As grandes empresas mundiais associadas às indústrias do petróleo, de mineração, da química farmacêutica ou de insumos agrícolas e o próprio agronegócio manipulam a produção, distribuição e consumo. Não se pode esquecer a mais rica e promissora delas: a indústria das armas que, quando não investem nos conflitos armados com vistas a derrubada, substituição ou tomada do poder armam seus exércitos para manterem a ordem... 






Detalhe: Não Vejo!

Tudo isso reflete as estratégias cada vez mais intensas e menos dissimuladas de dominação. Para isso devem anestesiar sistematicamente as consciências, seja por meio da neutralização da Educação e do controle das mídias de informação ou da comunicação e da propaganda implícita ou explícita promovendo o poder em benefício dele próprio. Para isto criam falsos problemas ou falácias que justifiquem ações de dominação sobre a população de seu próprio país ou de sua nação sobre outras nações por meio da violência clara e explícita. Assim dominam territórios, meios de produção e desenvolvimento se tornando os senhores da guerra e da paz...
Para tanto são fomentados conflitos em várias partes do globo cujo resultado vemos ao olhar para nações, estados e regiões completamente arrasadas. Sua população expulsa de seus lares, lugares e regiões,  migrantes e refugiados se deslocando em massa e sem rumo impulsionados pelo medo, pelo terror ou simplesmente porque lhes falta ou inexistem condições de amparo social para manterem suas famílias com o mínimo necessário apenas para viver.








As humilhações às quais as pessoas estão submetidas não têm limites: seja pela falta de condições adequadas de sobrevivência e dignidade como trabalho, moradia e saúde, para falar só de questões prioritárias, sobram ainda muitas outras vinculadas à educação, ao respeito à dignidade, à diversidade seja ela de gênero, orientação sexual, etnia, nacionalidade ou qualquer outra diferença que requeira respeito, simplesmente não o recebem. A falta de respeito só aumenta a violência contra a pessoa, contra grupos minoritários, contra tudo que pareça diferente e isso tem alcançado níveis alarmantes dia a dia, basta ver os atentados promovidos contra as minorias mesmo em países em melhores condições econômicas e sociais.


Este é um retrato nu e cru do mundo atual, não é uma denúncia, tampouco alarmismo, basta acompanhar as notícias de instituições de pesquisas ambientais publicadas ao longo dos anos para perceber o tamanho do desastre ambiental e social que vem se desenhando ao longo do tempo.

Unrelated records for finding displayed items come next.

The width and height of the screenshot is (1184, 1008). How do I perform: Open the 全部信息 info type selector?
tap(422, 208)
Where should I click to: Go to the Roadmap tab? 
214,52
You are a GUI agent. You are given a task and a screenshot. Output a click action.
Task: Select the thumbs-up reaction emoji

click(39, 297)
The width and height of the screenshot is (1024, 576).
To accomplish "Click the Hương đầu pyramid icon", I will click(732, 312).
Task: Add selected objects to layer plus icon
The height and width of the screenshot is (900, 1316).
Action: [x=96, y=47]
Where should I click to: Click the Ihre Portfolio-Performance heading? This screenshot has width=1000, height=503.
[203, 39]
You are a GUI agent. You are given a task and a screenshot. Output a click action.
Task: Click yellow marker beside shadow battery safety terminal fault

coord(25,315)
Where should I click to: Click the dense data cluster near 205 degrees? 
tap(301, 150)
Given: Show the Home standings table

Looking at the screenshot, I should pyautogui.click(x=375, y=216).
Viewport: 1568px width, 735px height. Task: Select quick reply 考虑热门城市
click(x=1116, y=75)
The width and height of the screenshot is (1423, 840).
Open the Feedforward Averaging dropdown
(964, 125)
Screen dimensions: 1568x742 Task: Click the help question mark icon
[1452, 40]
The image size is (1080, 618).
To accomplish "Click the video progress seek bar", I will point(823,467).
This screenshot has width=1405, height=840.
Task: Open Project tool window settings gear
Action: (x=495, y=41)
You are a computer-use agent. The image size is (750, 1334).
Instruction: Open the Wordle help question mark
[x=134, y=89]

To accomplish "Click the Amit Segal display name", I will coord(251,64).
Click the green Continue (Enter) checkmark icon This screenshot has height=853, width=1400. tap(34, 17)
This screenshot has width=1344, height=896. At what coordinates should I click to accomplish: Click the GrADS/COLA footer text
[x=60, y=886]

O que aflige é que, em contrapartida, aqueles que tem responsabilidade de representar, cuidar do ambiente e das pessoas por meio de políticas públicas protetivas, agem com escárnio, como Sanzarus reversos: não ouvem bem, não vêem bem e não falam nada que aponte para um tempo ou mundo melhor, mais equânime e respeitoso.


E eu aqui tentando falar de Arte... Que ironia...

Peço que desculpem o desabafo. Em tempos nublados e duvidosos como vivemos até na Arte nos ressentimos dessas mazelas...

Agradeço a leitura e compartilhamento.